**Information supplied:**
Start of Block
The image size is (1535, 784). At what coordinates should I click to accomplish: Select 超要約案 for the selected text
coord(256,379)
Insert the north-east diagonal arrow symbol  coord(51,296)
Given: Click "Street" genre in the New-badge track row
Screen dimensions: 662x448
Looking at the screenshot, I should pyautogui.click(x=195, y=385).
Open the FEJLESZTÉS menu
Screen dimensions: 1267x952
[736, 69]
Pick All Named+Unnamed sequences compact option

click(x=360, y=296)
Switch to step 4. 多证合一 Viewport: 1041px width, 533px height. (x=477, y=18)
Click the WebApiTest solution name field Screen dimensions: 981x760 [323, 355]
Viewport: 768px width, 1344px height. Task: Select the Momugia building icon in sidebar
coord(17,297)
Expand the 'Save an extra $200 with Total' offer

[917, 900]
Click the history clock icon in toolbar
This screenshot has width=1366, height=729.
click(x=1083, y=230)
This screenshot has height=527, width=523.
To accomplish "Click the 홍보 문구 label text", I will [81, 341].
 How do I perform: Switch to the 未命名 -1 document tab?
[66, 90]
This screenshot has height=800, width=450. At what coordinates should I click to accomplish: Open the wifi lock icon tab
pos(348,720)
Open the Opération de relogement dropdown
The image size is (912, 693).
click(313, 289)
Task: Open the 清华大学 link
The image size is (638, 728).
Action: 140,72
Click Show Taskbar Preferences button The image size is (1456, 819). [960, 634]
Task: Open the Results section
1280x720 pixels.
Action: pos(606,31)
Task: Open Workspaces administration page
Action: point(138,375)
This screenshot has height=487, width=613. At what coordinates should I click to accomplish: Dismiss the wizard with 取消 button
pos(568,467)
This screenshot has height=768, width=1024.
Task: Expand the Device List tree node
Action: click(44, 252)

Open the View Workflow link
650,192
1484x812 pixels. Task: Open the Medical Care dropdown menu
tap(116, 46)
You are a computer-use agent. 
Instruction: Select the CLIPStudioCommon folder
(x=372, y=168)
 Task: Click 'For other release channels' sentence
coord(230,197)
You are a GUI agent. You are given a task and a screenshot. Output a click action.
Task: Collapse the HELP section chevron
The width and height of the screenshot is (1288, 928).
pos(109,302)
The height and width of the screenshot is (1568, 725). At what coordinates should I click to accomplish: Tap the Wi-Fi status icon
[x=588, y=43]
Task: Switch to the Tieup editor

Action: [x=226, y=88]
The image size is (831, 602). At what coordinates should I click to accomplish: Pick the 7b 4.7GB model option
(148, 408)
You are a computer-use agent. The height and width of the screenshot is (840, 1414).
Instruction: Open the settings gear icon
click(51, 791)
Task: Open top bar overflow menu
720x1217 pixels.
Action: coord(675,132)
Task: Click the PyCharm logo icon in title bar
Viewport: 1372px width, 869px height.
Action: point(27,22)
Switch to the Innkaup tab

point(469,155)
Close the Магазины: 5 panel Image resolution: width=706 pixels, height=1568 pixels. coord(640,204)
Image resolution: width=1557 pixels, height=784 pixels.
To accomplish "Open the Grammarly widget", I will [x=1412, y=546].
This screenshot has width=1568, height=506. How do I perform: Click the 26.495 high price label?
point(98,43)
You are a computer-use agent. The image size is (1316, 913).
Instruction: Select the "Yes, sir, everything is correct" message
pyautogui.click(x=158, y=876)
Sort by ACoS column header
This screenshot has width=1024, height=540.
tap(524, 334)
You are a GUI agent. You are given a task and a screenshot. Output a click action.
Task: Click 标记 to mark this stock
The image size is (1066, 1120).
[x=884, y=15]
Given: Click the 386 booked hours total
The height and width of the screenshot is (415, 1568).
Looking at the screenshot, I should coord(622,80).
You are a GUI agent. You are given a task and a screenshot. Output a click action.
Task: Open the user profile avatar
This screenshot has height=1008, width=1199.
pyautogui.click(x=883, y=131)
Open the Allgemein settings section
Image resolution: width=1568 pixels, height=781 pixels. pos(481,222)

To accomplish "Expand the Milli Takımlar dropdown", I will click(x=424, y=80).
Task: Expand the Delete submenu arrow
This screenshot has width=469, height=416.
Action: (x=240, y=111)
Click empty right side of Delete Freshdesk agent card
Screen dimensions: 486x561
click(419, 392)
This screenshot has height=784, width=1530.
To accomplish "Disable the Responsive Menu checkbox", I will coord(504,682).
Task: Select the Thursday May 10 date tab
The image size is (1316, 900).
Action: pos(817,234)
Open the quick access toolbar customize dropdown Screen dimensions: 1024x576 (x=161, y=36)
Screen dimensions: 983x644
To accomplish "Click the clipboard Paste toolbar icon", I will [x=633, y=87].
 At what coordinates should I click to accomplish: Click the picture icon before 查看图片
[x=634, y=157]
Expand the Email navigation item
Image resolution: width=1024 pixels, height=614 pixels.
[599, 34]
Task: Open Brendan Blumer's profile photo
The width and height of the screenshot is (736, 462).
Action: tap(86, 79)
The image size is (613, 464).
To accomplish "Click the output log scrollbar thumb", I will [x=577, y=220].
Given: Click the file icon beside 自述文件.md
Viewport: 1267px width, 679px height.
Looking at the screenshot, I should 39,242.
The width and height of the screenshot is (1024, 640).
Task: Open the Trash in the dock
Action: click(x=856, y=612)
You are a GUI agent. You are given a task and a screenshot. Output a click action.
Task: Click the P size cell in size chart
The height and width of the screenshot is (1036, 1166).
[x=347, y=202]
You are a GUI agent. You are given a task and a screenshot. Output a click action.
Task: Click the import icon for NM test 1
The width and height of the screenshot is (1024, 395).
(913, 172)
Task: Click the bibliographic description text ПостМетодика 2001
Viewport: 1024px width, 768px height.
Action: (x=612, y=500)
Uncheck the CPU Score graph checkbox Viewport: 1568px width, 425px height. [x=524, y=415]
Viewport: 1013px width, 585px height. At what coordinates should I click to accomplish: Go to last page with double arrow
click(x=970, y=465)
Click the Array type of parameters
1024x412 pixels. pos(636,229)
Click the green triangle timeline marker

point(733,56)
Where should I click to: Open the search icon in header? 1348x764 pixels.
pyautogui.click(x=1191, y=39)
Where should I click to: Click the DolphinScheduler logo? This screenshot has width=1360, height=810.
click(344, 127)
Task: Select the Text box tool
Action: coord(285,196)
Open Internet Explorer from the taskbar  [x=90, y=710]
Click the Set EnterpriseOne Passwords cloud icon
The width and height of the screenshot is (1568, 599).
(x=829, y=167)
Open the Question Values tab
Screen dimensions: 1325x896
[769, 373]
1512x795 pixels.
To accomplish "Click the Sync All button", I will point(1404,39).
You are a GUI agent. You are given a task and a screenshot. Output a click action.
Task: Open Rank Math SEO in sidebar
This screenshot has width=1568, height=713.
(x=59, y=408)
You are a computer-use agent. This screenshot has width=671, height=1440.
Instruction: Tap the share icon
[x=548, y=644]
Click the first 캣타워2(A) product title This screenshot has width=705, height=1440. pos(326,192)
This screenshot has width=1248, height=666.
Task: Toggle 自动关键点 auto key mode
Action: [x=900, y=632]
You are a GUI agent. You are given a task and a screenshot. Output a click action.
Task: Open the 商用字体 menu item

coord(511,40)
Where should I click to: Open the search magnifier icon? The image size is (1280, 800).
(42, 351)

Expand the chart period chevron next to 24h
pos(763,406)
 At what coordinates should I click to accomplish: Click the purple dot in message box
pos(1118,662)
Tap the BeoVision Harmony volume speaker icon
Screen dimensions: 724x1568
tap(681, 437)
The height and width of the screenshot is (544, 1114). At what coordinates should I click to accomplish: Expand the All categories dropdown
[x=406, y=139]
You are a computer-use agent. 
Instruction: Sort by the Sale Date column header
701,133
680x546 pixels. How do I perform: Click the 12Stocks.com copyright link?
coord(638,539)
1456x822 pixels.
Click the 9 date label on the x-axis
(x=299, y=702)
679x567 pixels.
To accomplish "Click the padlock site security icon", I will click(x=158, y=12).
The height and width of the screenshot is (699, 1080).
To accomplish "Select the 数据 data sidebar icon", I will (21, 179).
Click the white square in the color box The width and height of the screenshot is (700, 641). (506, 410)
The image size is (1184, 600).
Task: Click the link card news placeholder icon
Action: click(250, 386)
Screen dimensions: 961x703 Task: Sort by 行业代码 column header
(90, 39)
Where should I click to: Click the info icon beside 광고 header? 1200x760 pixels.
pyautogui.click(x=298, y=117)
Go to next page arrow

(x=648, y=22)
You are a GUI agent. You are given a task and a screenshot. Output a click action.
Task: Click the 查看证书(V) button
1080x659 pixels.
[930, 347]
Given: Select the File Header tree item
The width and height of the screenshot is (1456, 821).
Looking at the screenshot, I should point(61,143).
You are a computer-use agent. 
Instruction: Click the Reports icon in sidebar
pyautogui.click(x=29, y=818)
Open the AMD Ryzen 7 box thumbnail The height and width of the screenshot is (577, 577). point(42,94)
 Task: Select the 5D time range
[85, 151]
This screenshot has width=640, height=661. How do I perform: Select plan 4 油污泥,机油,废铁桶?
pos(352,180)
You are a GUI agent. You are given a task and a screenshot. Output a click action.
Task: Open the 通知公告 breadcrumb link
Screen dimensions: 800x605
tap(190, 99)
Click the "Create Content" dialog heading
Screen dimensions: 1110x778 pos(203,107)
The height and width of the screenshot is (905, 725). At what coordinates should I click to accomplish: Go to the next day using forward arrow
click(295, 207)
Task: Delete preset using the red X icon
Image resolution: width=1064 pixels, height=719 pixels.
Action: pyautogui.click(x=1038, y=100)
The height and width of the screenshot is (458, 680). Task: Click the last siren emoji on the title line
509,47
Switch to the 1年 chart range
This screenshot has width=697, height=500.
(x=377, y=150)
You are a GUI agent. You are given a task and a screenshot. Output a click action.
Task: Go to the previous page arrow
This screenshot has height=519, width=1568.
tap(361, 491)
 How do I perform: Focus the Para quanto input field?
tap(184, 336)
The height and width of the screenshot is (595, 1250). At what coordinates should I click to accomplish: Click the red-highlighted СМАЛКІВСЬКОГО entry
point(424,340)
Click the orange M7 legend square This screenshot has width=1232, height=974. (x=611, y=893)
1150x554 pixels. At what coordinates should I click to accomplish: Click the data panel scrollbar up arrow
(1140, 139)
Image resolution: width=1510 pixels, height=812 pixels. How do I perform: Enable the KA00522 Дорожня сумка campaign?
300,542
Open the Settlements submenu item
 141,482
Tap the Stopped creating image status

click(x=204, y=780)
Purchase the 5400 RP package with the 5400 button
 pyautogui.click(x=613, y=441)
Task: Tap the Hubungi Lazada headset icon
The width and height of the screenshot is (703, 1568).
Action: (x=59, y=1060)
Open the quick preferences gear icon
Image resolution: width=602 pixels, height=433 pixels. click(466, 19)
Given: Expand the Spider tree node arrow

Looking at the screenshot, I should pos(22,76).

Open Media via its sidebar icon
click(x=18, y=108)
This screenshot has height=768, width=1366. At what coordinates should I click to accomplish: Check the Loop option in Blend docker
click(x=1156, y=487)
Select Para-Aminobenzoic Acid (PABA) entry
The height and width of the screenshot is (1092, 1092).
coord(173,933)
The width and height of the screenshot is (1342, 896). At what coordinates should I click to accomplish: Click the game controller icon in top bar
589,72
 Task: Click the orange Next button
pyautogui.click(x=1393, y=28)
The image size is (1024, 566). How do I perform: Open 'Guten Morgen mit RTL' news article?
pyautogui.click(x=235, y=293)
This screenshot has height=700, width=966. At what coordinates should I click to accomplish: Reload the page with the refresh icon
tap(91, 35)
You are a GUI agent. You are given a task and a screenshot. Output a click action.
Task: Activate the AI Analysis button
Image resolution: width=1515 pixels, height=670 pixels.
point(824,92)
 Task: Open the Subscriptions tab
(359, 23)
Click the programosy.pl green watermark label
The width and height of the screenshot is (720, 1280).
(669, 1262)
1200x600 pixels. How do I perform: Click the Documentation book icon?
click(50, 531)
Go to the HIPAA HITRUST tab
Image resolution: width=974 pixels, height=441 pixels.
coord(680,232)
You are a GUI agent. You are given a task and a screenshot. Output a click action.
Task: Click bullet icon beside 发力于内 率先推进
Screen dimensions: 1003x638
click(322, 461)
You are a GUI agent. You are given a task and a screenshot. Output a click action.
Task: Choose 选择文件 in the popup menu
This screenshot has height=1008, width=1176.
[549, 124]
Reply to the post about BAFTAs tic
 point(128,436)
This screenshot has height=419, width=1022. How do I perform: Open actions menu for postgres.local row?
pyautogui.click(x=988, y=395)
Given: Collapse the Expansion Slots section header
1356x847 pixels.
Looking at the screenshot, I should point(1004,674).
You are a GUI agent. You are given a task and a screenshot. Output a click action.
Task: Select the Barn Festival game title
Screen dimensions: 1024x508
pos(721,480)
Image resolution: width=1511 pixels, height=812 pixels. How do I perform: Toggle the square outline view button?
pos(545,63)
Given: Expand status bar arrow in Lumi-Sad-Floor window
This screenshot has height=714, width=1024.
End of Block
**Brief:** Return the lines above that include the string "checkbox".

**Solution:**
To accomplish "Disable the Responsive Menu checkbox", I will coord(504,682).
Uncheck the CPU Score graph checkbox Viewport: 1568px width, 425px height. [x=524, y=415]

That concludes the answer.